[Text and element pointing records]
####
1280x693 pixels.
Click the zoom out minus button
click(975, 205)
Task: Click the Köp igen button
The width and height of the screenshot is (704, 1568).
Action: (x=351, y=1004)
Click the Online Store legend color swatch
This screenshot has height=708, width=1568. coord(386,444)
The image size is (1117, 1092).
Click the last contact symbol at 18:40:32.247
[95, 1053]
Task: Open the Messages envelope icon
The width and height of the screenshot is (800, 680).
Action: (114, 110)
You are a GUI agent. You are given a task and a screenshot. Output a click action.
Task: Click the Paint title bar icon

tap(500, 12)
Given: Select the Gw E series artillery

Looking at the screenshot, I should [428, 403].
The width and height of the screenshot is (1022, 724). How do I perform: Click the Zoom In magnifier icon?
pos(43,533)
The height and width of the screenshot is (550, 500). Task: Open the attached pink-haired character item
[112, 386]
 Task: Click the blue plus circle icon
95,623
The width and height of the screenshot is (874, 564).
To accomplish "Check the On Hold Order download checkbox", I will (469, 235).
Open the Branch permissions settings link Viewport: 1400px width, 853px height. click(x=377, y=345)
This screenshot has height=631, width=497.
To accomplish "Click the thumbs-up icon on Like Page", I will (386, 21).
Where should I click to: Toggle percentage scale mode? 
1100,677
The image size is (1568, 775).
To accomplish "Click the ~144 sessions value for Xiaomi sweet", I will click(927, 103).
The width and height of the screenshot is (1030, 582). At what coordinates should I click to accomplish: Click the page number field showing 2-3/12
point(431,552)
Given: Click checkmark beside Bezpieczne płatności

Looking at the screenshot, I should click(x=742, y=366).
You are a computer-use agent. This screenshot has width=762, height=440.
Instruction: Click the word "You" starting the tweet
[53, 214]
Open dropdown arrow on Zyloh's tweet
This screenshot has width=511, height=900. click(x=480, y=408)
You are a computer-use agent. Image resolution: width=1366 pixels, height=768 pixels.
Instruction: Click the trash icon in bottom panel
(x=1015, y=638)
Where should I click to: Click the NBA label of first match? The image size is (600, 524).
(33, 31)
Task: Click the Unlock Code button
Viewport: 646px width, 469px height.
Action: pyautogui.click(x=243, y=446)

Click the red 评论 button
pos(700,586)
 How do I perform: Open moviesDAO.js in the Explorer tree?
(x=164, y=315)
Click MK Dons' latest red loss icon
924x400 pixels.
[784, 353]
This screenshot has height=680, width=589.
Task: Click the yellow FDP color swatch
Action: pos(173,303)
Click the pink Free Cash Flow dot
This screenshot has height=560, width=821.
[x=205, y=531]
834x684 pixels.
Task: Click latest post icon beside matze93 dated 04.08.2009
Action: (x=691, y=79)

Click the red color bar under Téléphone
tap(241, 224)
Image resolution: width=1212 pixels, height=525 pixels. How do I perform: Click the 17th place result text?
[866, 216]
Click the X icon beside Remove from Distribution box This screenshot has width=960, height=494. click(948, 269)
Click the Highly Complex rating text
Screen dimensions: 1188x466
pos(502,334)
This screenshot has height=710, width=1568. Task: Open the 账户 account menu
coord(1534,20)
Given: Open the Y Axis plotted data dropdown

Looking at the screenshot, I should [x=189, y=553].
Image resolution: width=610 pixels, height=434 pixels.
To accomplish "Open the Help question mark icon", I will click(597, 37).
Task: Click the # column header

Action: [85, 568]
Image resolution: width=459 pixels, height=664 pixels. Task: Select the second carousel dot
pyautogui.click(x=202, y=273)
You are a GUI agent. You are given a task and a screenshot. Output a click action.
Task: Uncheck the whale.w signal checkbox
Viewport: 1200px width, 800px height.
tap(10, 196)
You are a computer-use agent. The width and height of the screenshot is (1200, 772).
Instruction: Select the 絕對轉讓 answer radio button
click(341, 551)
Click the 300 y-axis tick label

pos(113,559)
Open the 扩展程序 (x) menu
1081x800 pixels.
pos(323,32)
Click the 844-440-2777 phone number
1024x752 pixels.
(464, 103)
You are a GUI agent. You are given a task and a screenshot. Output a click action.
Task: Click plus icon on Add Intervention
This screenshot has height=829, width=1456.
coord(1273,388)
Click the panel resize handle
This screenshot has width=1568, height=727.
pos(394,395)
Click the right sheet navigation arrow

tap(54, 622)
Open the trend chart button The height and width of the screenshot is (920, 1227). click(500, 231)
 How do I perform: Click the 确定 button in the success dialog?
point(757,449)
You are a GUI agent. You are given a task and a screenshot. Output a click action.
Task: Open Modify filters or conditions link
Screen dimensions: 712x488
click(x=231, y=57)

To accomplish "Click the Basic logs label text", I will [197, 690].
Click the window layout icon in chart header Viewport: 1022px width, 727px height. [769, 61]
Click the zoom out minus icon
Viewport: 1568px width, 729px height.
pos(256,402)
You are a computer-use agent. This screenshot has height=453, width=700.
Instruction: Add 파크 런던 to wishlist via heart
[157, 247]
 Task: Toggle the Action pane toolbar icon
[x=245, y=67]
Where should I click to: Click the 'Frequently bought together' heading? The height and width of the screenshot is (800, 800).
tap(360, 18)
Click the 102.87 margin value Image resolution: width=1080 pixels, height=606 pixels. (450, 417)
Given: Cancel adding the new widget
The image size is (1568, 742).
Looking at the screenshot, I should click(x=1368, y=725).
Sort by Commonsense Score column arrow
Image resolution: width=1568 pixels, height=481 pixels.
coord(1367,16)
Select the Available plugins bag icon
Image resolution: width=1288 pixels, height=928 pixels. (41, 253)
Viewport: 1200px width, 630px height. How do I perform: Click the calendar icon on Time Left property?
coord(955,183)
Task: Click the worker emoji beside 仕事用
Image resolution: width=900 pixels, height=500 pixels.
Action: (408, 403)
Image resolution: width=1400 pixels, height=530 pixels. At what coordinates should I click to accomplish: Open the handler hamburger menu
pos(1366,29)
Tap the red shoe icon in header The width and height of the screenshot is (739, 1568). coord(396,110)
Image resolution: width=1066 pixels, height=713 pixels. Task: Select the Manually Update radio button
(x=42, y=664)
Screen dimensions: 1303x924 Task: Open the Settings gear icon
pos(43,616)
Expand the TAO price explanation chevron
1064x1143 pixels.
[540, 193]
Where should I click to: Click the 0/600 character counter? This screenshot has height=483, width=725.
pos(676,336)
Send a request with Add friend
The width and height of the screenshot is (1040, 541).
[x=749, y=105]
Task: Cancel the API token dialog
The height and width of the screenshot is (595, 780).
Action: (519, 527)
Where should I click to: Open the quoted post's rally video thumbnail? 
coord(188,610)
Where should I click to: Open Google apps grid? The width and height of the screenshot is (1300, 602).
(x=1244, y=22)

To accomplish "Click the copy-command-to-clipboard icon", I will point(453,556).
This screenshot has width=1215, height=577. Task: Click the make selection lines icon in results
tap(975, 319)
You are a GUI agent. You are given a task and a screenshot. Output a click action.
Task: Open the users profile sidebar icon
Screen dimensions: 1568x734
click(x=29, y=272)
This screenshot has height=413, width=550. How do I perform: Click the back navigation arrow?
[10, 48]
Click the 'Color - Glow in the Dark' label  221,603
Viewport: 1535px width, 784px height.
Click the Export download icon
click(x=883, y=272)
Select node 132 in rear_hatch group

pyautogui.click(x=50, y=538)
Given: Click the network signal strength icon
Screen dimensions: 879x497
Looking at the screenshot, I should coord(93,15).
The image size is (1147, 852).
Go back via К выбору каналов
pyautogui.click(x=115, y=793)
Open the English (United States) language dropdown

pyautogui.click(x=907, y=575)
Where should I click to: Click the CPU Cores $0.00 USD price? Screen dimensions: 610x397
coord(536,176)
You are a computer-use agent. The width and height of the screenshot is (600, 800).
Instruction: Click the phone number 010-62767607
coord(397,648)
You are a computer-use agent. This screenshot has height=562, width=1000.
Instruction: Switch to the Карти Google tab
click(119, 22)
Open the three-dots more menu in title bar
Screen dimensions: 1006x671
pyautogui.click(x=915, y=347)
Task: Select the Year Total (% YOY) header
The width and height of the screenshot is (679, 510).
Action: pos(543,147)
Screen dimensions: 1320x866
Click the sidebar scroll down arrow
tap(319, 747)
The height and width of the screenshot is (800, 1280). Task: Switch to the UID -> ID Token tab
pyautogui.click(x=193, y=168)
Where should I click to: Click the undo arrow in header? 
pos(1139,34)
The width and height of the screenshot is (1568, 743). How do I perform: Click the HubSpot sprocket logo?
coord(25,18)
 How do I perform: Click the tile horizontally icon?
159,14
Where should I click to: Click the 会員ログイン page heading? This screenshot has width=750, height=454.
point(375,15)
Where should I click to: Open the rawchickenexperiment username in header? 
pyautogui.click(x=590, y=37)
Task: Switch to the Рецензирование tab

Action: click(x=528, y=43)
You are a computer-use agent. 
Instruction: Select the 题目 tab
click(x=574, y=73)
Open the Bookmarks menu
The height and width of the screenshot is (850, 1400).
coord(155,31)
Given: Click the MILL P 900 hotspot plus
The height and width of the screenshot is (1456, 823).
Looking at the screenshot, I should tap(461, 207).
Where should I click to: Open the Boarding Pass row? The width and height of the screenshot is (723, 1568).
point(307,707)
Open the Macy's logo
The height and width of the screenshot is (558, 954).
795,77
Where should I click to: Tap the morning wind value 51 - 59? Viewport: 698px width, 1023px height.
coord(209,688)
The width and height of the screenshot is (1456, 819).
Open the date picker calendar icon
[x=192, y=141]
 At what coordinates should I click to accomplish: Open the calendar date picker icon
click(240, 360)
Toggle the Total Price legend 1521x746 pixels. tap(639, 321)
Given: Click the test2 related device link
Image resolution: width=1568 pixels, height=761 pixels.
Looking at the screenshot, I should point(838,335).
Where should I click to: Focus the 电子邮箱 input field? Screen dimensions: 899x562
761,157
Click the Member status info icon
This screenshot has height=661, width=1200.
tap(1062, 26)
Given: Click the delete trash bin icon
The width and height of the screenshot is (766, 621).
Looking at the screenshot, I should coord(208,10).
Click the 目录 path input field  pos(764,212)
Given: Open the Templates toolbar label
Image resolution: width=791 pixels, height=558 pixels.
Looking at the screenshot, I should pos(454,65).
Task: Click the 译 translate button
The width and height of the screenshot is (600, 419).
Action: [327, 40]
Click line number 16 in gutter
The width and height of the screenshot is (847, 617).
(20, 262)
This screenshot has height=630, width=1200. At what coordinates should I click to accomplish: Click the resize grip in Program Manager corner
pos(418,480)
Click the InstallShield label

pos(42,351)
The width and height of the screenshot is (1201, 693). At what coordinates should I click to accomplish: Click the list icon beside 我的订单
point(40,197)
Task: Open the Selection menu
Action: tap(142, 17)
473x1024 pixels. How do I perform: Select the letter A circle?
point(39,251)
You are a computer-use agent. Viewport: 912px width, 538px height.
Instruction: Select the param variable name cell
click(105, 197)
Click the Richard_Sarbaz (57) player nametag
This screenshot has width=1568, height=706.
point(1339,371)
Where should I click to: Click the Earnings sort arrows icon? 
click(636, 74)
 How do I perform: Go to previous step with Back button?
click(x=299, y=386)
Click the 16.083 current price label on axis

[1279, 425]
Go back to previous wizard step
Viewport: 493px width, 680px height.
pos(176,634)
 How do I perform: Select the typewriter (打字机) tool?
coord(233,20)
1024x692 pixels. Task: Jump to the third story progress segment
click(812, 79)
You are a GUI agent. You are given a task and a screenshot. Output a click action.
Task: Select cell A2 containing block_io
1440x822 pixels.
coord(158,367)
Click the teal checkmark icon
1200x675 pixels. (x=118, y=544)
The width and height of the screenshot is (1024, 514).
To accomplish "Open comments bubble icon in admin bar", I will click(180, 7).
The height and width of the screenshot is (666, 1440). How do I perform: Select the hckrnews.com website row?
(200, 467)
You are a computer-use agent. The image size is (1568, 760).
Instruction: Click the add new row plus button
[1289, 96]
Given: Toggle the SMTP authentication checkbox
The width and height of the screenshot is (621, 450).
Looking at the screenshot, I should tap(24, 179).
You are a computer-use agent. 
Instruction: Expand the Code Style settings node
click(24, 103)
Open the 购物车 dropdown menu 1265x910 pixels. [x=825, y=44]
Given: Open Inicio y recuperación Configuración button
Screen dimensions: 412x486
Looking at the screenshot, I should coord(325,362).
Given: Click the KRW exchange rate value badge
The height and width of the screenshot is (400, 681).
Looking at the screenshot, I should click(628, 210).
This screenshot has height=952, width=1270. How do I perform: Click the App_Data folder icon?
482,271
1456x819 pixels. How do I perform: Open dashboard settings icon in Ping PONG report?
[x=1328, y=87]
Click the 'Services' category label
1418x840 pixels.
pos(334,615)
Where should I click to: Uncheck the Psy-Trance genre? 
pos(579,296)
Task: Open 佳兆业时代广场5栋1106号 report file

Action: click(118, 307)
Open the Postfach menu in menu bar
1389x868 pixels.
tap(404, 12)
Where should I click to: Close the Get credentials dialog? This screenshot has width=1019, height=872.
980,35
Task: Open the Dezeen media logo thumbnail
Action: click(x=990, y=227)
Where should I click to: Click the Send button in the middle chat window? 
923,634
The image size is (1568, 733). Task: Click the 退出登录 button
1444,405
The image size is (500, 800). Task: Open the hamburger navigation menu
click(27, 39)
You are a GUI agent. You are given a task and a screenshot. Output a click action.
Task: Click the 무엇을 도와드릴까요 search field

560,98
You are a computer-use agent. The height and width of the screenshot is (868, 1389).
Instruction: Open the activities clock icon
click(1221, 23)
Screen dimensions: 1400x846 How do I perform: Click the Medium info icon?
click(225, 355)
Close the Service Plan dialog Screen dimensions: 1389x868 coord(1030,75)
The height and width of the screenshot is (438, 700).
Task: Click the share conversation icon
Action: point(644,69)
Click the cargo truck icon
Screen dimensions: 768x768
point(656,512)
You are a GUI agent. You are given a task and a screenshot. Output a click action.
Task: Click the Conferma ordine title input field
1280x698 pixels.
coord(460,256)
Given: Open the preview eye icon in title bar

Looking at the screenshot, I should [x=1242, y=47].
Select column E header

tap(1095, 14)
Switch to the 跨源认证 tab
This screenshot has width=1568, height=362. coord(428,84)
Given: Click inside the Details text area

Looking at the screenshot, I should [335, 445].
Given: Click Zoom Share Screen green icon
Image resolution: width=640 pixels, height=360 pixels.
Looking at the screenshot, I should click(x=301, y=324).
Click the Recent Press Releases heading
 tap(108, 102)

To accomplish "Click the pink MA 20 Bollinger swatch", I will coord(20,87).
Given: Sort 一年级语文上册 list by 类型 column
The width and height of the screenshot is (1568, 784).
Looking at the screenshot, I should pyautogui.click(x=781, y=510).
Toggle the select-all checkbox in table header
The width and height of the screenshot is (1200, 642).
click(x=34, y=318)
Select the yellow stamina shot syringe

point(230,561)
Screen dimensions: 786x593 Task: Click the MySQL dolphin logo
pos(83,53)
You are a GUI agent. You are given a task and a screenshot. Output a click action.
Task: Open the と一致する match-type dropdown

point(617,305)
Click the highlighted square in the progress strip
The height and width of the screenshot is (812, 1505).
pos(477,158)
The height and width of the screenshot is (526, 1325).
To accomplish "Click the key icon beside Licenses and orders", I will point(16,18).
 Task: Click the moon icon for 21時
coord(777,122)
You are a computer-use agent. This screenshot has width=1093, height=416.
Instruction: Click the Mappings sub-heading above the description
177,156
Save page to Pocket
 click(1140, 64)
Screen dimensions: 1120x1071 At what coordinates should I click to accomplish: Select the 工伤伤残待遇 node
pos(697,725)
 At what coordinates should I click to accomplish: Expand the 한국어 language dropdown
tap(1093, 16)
####
Exercise aim —
Pick out every line of the records above that contains the word "label" and copy each one. Case counts.

Complete answer —
Where should I click to: Click the NBA label of first match? The image size is (600, 524).
Click the 300 y-axis tick label
To accomplish "Click the Basic logs label text", I will [197, 690].
Click the 'Color - Glow in the Dark' label  221,603
Given: Open the Templates toolbar label
Click the InstallShield label
Click the 16.083 current price label on axis
Click the 'Services' category label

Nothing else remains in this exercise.